Blazenko Bekavac

Personal information
- Full name: Blazenko Bekavac
- Date of birth: 4 February 1975 (age 50)
- Place of birth: SR Croatia, SFR Yugoslavia
- Position(s): Defender

Senior career*
- Years: Team / Apps / (Gls)
- 1998–2000: Mladost 127 / 14 / (0)
- 2000: 1. FC Schweinfurt 05 / 7 / (0)
- 2004: Hamilton Thunder
- 2005–2006: Qarabağ / 8 / (0)
- 2006–2008: Lamia
- 2009–2010: HAŠK

= Blaženko Bekavac =

Croatian footballer (born 1975)

Blazenko Bekavac (born February 4, 1975) is a former Croatian footballer who played in the Croatian First Football League, Regionalliga Süd, Canadian Professional Soccer League, and the Football League.

== Playing career ==
Bekavac played with NK Mladost 127 in the Croatian First Football League in 1999, where he would appear in a total of 14 matches.

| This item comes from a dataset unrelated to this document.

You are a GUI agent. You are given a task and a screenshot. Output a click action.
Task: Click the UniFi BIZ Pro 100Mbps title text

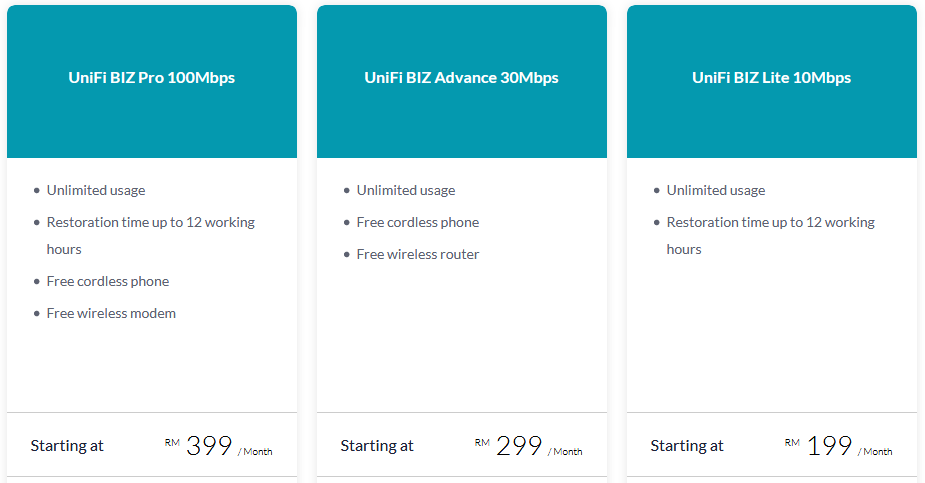click(x=152, y=78)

In 2000, he went to Germany to sign with 1. FC Schweinfurt 05 in the Regionalliga Süd. In 2004, he went overseas to Canada to sign with Hamilton Thunder of the Canadian Professional Soccer League. During his tenure with Hamilton he won the Western Conference title, and qualified for the postseason. He featured in the semi-final match against Toronto Croatia, and lost the match to a score of 2-0. In 2006, he returned to Europe to sign with PAS Lamia 1964 of the Football League. In 2009, he played and retired with NK HAŠK.